Sunday, January 21, 2018

LaBute New Theater Festival (2018)

D

In 2016 the St. Louis Actors’ Studio brought six one-act plays to 59E59 Theaters for the LaBute New Theater Festival. Last year the number was down to four and this year there are only three. Unfortunately, not only has the number of plays diminished, but the quality has gone down as well. Not one of this year’s plays could be called a success, at least not by me. 

Neil LaBute’s entry, “Hate Crime,” opens the program. Perhaps to show that he is au courant on the topic of same-sex marriage, LaBute gives us a gay gloss on “Double Indemnity.” We meet two lovers, Man 1 (Chauncy Thomas) and Man 2 (Spencer Sickmann) in a hotel room where they are going over the details of their planned murder of Man 2’s older husband-to-be immediately after their upcoming wedding. Man 1, who constantly bullies Man 2, relishes the details of the brutal murder, which will be disguised as a gay-bashing.
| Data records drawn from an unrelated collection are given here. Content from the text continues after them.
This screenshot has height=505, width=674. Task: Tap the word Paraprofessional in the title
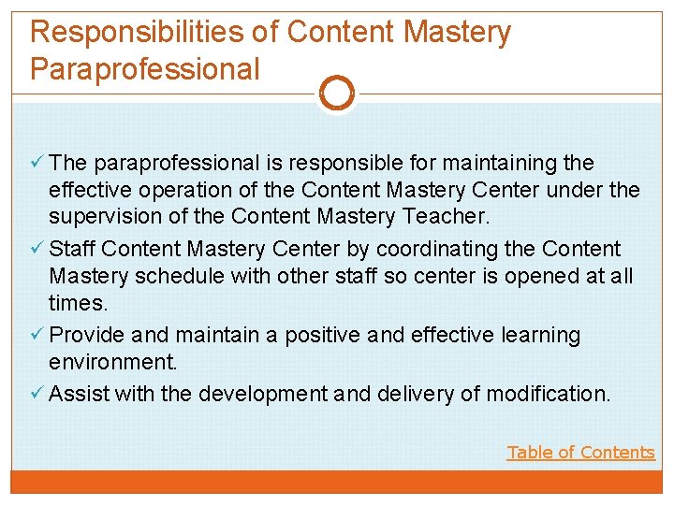(x=145, y=69)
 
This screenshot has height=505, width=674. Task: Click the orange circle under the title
(x=337, y=94)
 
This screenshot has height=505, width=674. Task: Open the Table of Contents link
(x=580, y=453)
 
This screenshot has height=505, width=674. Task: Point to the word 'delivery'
(x=417, y=394)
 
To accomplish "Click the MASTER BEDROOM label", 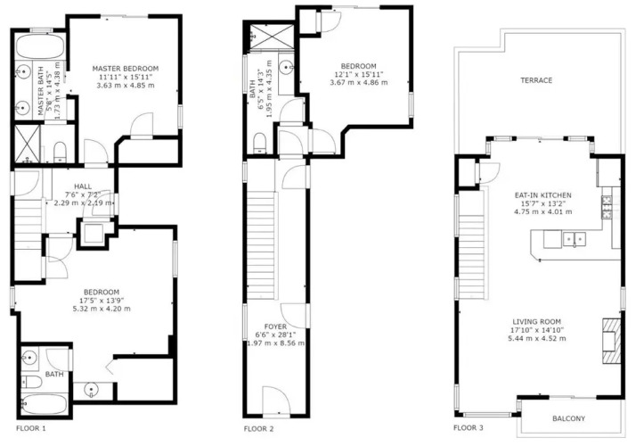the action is [126, 69].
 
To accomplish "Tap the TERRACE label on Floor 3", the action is [536, 80].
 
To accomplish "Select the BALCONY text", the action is [568, 418].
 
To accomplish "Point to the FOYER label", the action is [275, 326].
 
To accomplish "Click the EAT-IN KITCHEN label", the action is [543, 195].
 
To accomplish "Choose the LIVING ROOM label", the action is [536, 322].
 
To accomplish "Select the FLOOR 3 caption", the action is [468, 428].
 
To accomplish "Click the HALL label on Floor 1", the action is [83, 186].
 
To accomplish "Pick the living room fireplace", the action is [611, 341].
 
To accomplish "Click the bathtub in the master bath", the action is [40, 46].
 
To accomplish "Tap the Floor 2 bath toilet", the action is [259, 144].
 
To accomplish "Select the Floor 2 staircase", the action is [262, 246].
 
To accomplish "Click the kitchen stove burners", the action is [607, 207].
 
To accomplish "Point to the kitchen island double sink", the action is [574, 239].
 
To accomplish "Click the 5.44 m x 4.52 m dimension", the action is [536, 338].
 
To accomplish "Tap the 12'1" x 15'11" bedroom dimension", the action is [359, 74].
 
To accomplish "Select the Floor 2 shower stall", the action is [272, 37].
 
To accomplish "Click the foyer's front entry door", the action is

In “Winter Break” by James Haigney, we meet three members of an Episcopalian family. Daughter Johanna (Kelly Schaschl), who has recently converted to Islam and renamed herself Aisha, is about to leave for Turkey where she plans to spend 2 1/2 weeks studying with a Sufi mystic. Her mother Kitty (Autumn Dornfeld) tries to respect her daughter’s choices, but is fearful enough to beg her not to go. Her gay older brother Bailey (Sickmann) is an Islamophobe who, fearing that she is a prime recruitment target for jihadist groups, questions whether she really intends to return from Turkey. The situation is believable, but the arguments are a bit circular. Nevertheless, I found this the best of the three.
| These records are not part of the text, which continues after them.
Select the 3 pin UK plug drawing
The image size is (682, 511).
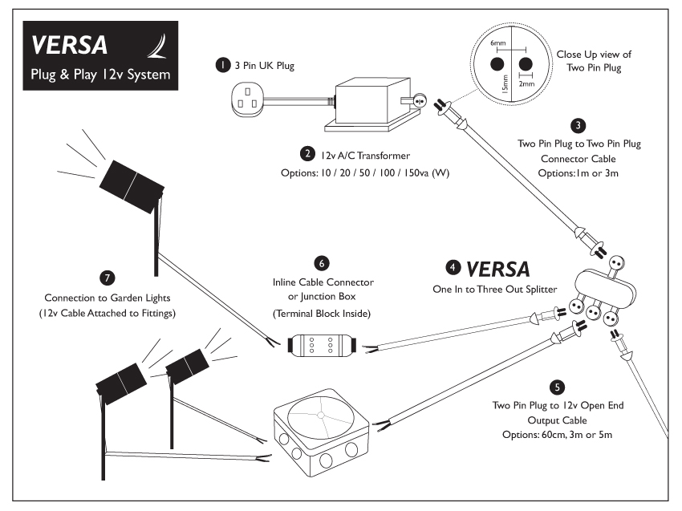[246, 101]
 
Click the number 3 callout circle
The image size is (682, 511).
[578, 125]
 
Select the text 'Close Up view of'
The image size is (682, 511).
[594, 55]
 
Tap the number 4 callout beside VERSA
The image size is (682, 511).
[453, 267]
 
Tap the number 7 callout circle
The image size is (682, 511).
[107, 277]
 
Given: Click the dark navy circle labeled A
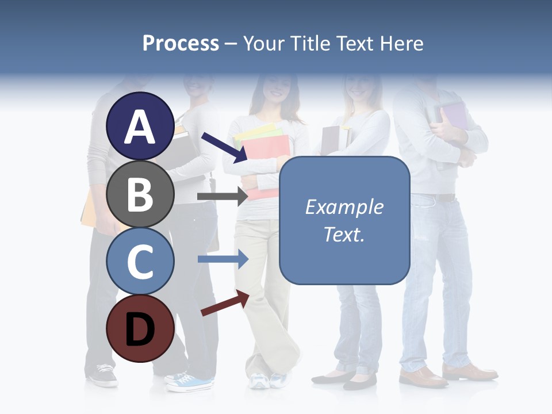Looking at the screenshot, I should tap(140, 126).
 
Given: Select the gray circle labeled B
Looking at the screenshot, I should tap(140, 194).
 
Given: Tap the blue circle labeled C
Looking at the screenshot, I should tap(140, 261).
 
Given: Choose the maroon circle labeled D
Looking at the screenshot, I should tap(140, 328).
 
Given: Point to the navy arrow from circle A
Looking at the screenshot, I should tap(224, 147).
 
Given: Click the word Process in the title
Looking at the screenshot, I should tap(181, 44).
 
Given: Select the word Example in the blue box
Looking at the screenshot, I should tap(344, 207).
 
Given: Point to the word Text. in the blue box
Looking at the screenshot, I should tap(344, 234).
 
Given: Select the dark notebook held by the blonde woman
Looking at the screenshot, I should tap(331, 139).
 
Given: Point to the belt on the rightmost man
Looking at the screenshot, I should tap(443, 198).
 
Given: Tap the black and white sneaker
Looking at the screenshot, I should tap(102, 375).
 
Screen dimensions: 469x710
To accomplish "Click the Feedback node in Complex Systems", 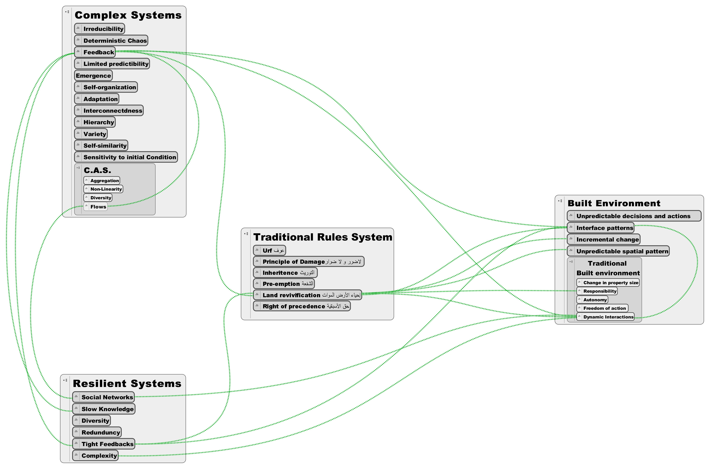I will tap(95, 52).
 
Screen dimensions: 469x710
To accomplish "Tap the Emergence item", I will tap(93, 76).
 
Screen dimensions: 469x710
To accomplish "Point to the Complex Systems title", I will tap(128, 15).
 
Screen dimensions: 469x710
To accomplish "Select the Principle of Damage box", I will tap(309, 262).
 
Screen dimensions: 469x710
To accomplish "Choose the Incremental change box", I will tap(604, 240).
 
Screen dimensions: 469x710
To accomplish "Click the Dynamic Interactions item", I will tap(605, 317).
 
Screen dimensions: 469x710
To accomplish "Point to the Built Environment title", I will tap(614, 203).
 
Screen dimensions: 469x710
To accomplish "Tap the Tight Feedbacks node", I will tap(104, 444).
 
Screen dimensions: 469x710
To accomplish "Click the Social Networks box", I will tap(103, 397).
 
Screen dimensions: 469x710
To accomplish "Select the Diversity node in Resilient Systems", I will tap(91, 421).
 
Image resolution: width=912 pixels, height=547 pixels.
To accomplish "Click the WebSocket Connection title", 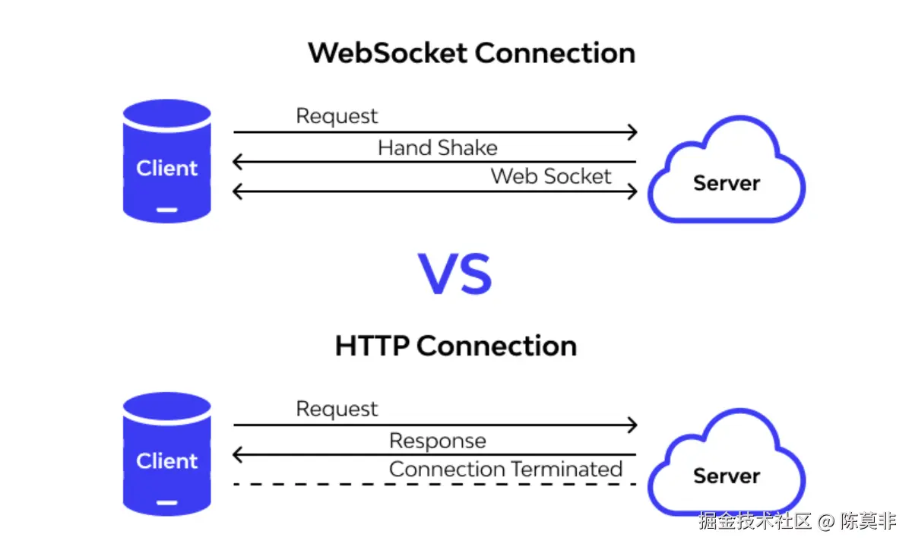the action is point(471,53).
“Percentage America” by Carter W. Lewis is the most ambitious play, but unfortunately trips over its attempts at satire. Andrew (Thomas) and Arial (Dornfeld), having met through an online dating site, are having their first date at Arial’s Washington, D.C. apartment. (That a woman would make her home the location for a blind date seemed unlikely to me.) After confessing to several liberties in their online profiles, they become intoxicated with the power of truth. At Arial’s suggestion, they decide to play a game whereby they “decipher” a news story by comparing how it is presented by various media, finding the most likely version and stripping away loaded adjectives to get to the verifiable truth. Somehow this game has an aphrodisiac effect on them. The story they decide to investigate involves an encounter between the president and a teenage girl (Schaschl) in the Rose Garden. The way it is treated by various media outlets of course reflects their biases. What the couple think they discover alarms them and raises questions about the cost of pursuing the truth. The concept is promising, but the treatment is clumsy and the play is twice as long as it should be. 
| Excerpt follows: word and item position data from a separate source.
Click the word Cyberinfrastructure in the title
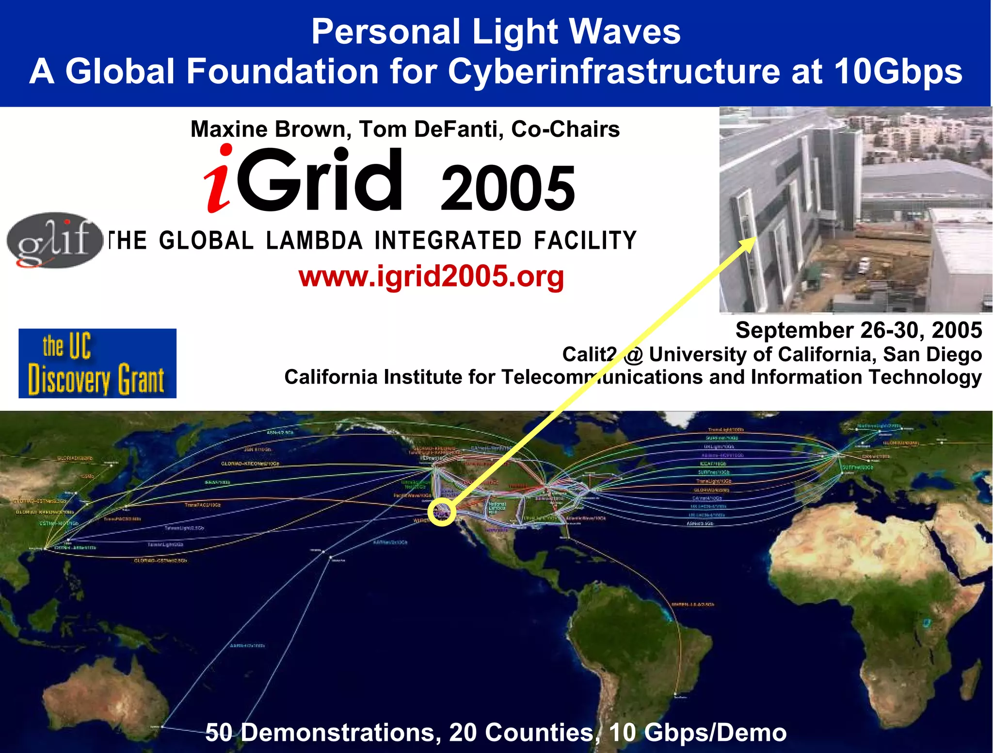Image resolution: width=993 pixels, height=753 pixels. pos(615,72)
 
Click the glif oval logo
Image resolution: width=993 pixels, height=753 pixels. pos(54,240)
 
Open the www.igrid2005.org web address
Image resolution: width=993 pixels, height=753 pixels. pos(431,276)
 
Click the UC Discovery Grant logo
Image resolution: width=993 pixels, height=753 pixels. pos(97,363)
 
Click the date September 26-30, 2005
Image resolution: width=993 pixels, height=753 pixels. pos(858,330)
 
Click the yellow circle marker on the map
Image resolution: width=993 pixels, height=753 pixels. pos(442,512)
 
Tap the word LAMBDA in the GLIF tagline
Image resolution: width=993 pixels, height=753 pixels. pos(314,241)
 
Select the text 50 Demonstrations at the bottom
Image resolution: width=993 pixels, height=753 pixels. pos(323,732)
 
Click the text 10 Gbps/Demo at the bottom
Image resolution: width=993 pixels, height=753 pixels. pos(697,732)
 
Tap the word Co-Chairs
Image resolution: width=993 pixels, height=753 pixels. pos(565,129)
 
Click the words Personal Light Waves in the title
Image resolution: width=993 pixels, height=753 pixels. pos(496,32)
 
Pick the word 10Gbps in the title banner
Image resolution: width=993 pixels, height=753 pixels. pos(898,72)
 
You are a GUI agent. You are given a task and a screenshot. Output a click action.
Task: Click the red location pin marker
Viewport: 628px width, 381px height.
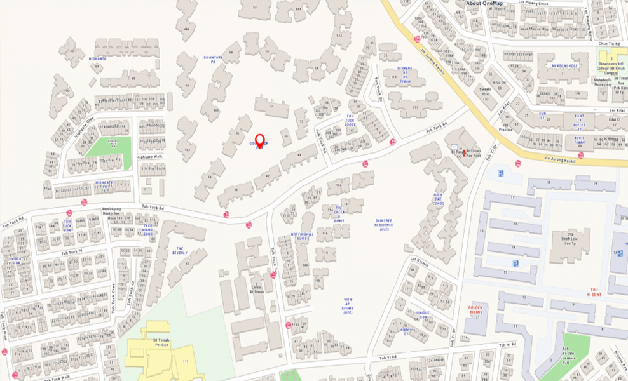pyautogui.click(x=259, y=140)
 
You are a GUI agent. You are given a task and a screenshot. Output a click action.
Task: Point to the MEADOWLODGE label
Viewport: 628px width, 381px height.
pyautogui.click(x=564, y=65)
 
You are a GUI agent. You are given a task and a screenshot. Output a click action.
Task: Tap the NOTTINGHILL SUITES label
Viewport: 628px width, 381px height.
pyautogui.click(x=299, y=237)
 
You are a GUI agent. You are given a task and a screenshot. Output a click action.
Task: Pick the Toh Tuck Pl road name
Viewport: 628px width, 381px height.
pyautogui.click(x=72, y=253)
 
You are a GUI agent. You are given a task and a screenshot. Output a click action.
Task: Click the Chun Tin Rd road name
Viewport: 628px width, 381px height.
pyautogui.click(x=608, y=43)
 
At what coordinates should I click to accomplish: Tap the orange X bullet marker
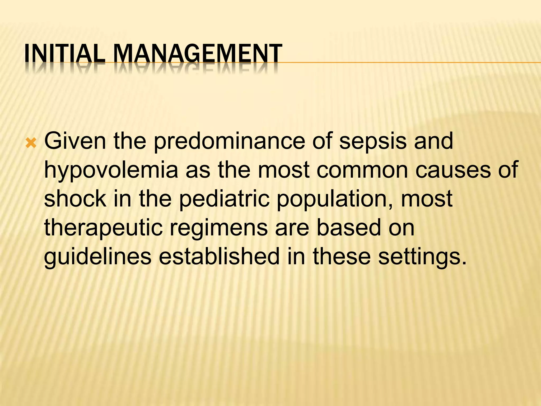[x=31, y=144]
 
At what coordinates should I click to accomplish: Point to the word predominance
[x=229, y=141]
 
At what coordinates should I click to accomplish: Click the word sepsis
[x=373, y=141]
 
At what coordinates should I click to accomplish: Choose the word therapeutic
[x=103, y=228]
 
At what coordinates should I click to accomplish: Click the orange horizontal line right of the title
[x=396, y=63]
It is disheartening to think that these are the three best plays they could find for this year’s festival. The acting could best be described as competent. I was surprised that the male actors had to do double duty as stagehands between plays. The set design by Patrick Huber is simple and the costumes by Carla Landis Evans are unremarkable. John Pierson directed. Running time: one hour 40 minutes including intermission.